What might be some potential methods to encode a 100-point signal (curve) for input to a Artificial Neural Network?
Example: we have a large number of 100-pt 'curves' ranging from flat-line to approximately a half-sine wave with a wide range of max amplitude. The curves have some noise and occasional anomalous 'bumps'. These training set curves can be broken down into known positives or negatives for 'truthing'.
If I wanted to use an Artificial Neural Network to give a result for untrained data curves, what are some potential methods to encode the input data sets?
Would transforming each of the 100 points in a curve to a [0.0000 .... 1.0000] range be useful (and thus we'd have 100 inputs to the ANN? Or might another method produce better results?

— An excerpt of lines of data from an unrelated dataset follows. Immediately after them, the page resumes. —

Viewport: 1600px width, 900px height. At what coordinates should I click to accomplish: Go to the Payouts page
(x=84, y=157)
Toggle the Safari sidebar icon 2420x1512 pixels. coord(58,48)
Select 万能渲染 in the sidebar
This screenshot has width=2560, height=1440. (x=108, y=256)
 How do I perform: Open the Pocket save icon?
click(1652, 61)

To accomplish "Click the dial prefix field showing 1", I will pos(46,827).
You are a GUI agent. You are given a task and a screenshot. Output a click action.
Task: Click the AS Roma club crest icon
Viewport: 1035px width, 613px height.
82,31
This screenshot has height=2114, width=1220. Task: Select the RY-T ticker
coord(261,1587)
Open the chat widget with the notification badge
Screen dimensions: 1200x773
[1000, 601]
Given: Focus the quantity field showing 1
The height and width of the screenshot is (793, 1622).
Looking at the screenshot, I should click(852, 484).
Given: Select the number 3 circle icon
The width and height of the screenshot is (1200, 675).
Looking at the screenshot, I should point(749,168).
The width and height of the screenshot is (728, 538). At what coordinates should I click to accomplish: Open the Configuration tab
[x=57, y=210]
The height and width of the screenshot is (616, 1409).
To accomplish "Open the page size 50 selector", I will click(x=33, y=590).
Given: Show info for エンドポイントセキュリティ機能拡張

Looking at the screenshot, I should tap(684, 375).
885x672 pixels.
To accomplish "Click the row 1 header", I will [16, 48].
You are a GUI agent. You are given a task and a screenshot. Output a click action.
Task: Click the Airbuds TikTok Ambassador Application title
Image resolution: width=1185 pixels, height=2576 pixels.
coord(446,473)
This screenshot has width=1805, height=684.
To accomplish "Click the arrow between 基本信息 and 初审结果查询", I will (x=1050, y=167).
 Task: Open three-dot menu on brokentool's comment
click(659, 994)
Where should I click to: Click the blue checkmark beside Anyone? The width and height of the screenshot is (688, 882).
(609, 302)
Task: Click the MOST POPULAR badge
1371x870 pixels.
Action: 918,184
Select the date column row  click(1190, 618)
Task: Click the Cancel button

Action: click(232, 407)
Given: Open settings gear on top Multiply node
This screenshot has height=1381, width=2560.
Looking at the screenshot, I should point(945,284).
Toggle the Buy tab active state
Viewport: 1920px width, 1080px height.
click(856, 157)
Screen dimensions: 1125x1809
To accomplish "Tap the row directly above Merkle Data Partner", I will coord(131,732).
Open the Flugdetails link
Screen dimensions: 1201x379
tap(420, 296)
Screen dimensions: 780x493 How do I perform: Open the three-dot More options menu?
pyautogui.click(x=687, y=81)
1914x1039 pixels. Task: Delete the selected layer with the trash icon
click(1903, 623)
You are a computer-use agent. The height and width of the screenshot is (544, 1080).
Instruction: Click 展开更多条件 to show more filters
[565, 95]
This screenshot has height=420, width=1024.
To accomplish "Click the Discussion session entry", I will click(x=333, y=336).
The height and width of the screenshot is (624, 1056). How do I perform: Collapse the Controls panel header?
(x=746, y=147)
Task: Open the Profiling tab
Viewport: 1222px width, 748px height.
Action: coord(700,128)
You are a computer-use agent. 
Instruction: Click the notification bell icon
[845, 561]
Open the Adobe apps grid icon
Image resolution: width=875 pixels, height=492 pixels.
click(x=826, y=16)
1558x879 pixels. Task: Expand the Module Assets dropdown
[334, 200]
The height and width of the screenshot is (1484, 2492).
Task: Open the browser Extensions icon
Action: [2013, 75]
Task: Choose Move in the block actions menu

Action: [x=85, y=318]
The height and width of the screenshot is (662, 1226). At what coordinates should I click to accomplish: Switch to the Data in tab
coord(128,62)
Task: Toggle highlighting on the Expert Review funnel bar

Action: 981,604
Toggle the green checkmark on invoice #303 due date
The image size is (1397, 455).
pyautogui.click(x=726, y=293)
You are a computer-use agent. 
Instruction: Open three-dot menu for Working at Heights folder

NOTE: I understand that FFT and Power Spectrum analysis might be a completely different alternative here as well, but am focusing right now on a possible neural network method.
You might get some results with the method you mentioned with 100 inputs to the ANN. It might be good enough for your application, but if it's not, you'll need to apply some pre-processing.
What kind of pre-processing will do the trick is largely dependent on the nature of your signal and what you're trying to get. Try thinking about what should not be important (what characteristics of the signal) to end result and try to filter that out.
For example, if DC component is not important, remove it from all signals. If amplitude is not important, scale everything to [0,1] independently. If you have some high frequency noise, filter the signal with low-pass. More generally, think what characteristics of the spectra of the signal might be important. One of the tricks is to look at auto-correlation of the signal.
With or without pre-processing, coarser quantization or coding with Gray's code might additionally help.